Which makes more money?   Lawyer or director?


----------



## funkylikemonkey (Apr 3, 2007)

It shouldn't all be about the money, but if it is, I think Harvard law school would be the choice. But, why not pick USC and get paid well and probably just not filthy rich while doing something you enjoy?


----------



## titaniumdoughnut (Apr 3, 2007)

Standard risk vs. payoff equation. Make up whatever numbers you feel are accurate.

Harvard:
chance of success as lawyer: .9
x
expected income: 330,000

USC:
chance of success as high-powered director: .1
x
expected income: 3,000,000

In this case, USC wins, depending on your risk acceptance threshold which is assumed to be normal.


----------



## Cine (Apr 3, 2007)

> Originally posted by titaniumdoughnut:
> Standard risk vs. payoff equation. Make up whatever numbers you feel are accurate.
> 
> Harvard:
> ...



I wouldn't say that becoming famous director is as hard as the president post.


----------



## Film_Jock (Apr 3, 2007)

What?  You don't think becoming a famous director is less than or equal to .1?  Do you know .1 = 10%?  Personally, I think it is less than that based on the definition of famous.  Famous like a famous director with big time movies...  How is 10% a good estimate?


----------



## Cine (Apr 3, 2007)

> Originally posted by Film_Jock:
> What?  You don't think becoming a famous director is less than or equal to .1?  Do you know .1 = 10%?  Personally, I think it is less than that based on the definition of famous.  Famous like a famous director with big time movies...  How is 10% a good estimate?

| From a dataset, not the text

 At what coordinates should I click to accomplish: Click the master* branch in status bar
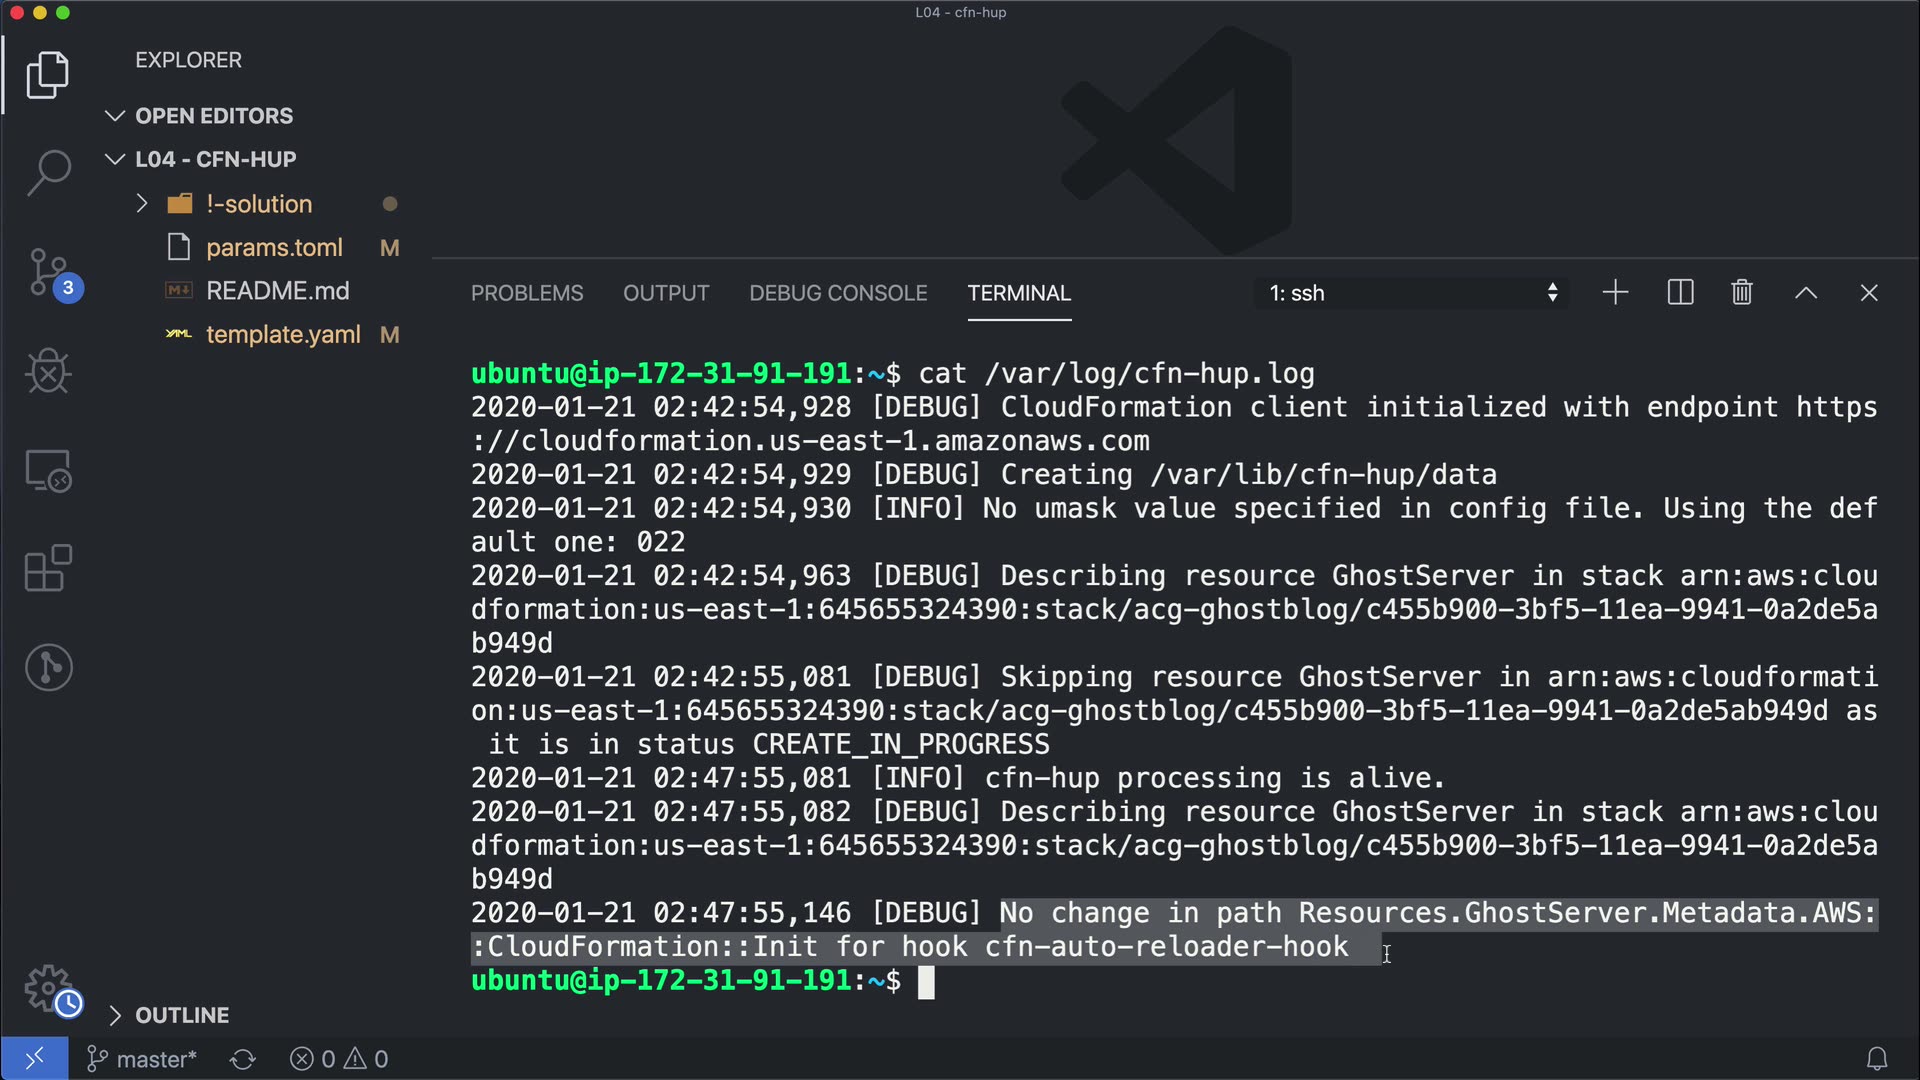click(143, 1059)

I know what does .1 mean, but in my opinion becoming famous filmmaker isn't as hard as becoming president.


----------



## titaniumdoughnut (Apr 3, 2007)

My figure was for a chance of success as high-powered director, assuming you have skill, connections, and all necessary ingredients to become one, just as chance of success as a lawyer (0.9) assumes you have the all necessary ingredients to become a successful lawyer.


----------



## Cody Brown (Apr 4, 2007)

Ha. Lawyers, especially of the Harvard pedigree, tend to make a lot more than 330,000 a year.


----------



## titaniumdoughnut (Apr 5, 2007)

Quiet! You're ruining my formula!


----------



## Cine (Apr 5, 2007)

> Originally posted by Cody Brown:
> Ha. Lawyers, especially of the Harvard pedigree, tend to make a lot more than 330,000 a year.



Correct me, if I'm wrong, but usual fee of movie director (let's say he is working on $60m Hollywood action flick) is $3-5m. So if you get a chance to become a movie director (in Hollywood) and your movies have success, then I can't see anything less than $3m.


----------



## EfrenH (Apr 9, 2007)

if you want to make money dont go to film school. you probably wont become a "famous" director if you're worried so much about money and would give it up to become a lawyer. 

that sounds cynical ... but im not trying to sound like an *******. im just being frank.

notice i said probably ... haha.


----------